Politisi PKB: Inmendagri 53/2021 adalah Kebijakan yang Mundur

Anggota Komisi V DPR RI, Neng Eem Marhamah/Net
Anggota Komisi V DPR RI, Neng Eem Marhamah/Net

Syarat wajib tes PCR bagi penumpang pesawat yang mulanya diatur melalui Instruksi Menteri Dalam Negeri (Inmendagri) 53/2021, dan kemudian diitindaklanjuti Satgas Penanganan Covid-19 dengan mengeluarkan SE 21/2021  dinilai memberatkan masyarakat.


Banyak pihak menilai kebijakan ini sebagai langkah mundur pemerintah, mengingat tingkat vaksinasi nasional kini sudah meningkat, sehingga seharusnya penumpang moda transportasi udara tidak perlu lagi menggunakan PCR melainkan cukup antigen.

Selaku Anggota Komisi V DPR RI, Neng Eem Marhamah menerima keluhan masyarakat terhadap aturan ini. Katanya, mereka yang ingin menggunakan moda transportasi pesawat keberatan, utamanya yang berasal dari daerah-daerah yang infrastruktur farmasinya kurang memadai.

"Mereka tersendat (untuk naik pesawat) dikarenakan Tes PCR itu, akhirnya tiket mereka hangus dan akhirnya mereka harus tes PCR lagi dan menunggu hasilnya itu baru besoknya, jadi otomatis mereka harus menginap," kata Eem dalam diskusi Forum Legislasi dengan tema "Menyoal Aturan Penumpang Pesawat Wajib PCR”, Gedung Nusantara III, Komplek Parlemen, Senayan, Selasa (26/10).

Legislator dari Fraksi PKB ini mempersoalkan adanya kebijakan ini. Sebab dia menganggap kebijakan yang diatur melalui Inmendagri 53/2021 tak menunjukkan kemajuan, padahal kondisi pandemi Covid-19 di Indonesia sudah melandai dalam beberapa waktu terakhir.

"Saya kira Intruski Mendagri nomor 53 itu adalah kebijakan yang mundur, karena pandemi sudah melandai dan kesadaran masyarakat akan vaksinasi sudah mulai banyak, mereka sudah merasakan bahwa vaksinasi itu untuk meningkatkan imunitas mereka, jadi yang vaksin juga sudah banyak," ucapnya.

Menurutnya, melandainya pandemi Covid-19 seharusnya dijadikan langkah awal meningkatkan kebangkitan ekonomi nasional dan masyarakat.

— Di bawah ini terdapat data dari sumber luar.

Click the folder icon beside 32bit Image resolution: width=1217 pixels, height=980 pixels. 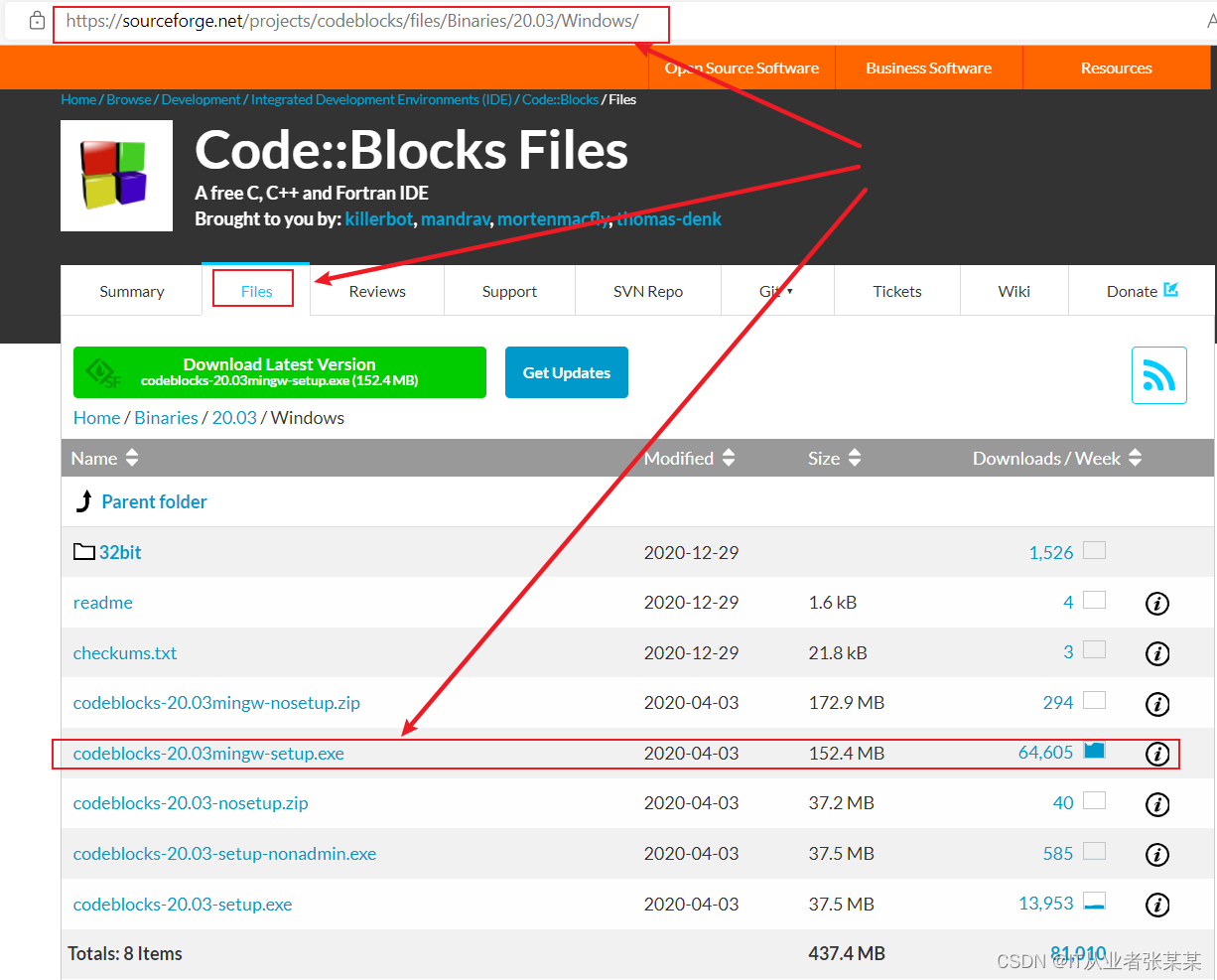pos(83,551)
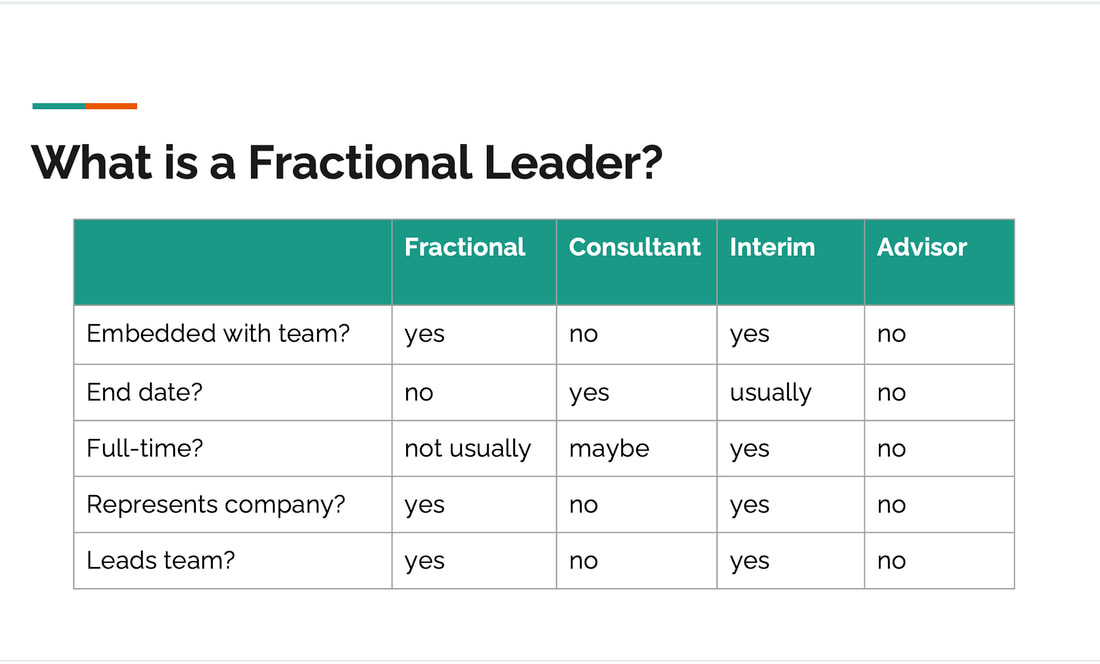The width and height of the screenshot is (1100, 664).
Task: Click the 'Leads team?' row label
Action: point(161,560)
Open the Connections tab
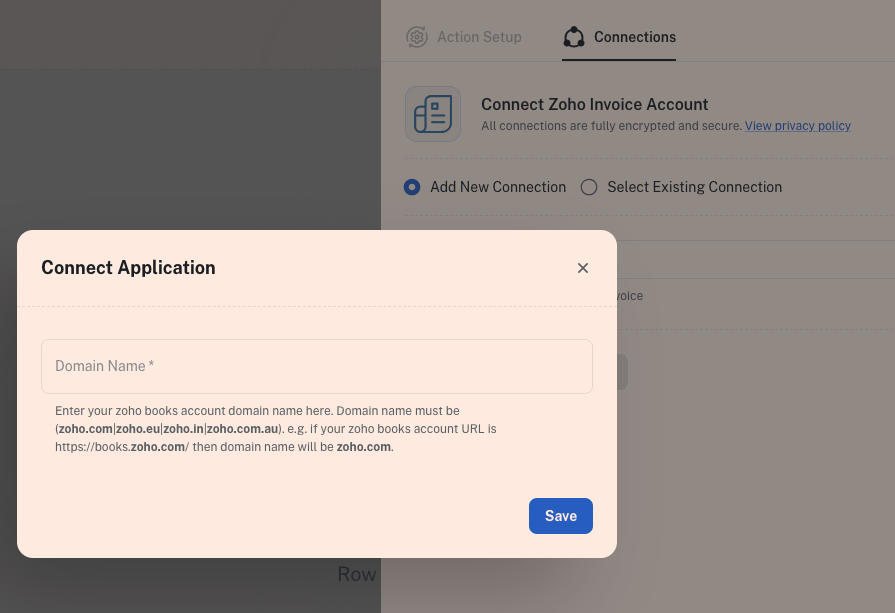This screenshot has width=895, height=613. pos(634,37)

Tapi dengan adanya kebijakan mewajibkan tes PCR untuk penumpang pesawat, justru akan merugikan industri penerbangan.

"Jelas ini merugikan tidak hanya di industri penerbangan tetapi pelaku ekonomi lain saya kira itu juga memberatkan, apalagi masyarakat menengah ke bawah," tuturnya,

Dia mencatat, industri penerbangan selama pandemi ini mengalami kerugian hingga Rp 2.867 Triliun. Nilai tersebut setara dengan keuntungan selama 9 tahun untuk industri penerbangan secara Global.

"Jadi berat juga, apalagi tidak semua orang bisa masuk industri penerbangan ini, ditambah lagi dengan persyaratan adanya PCR padahal sebelumnya ada antigen, kenapa saat pandemi melandai justru disuruh wajibkan PCR?” tutupnya.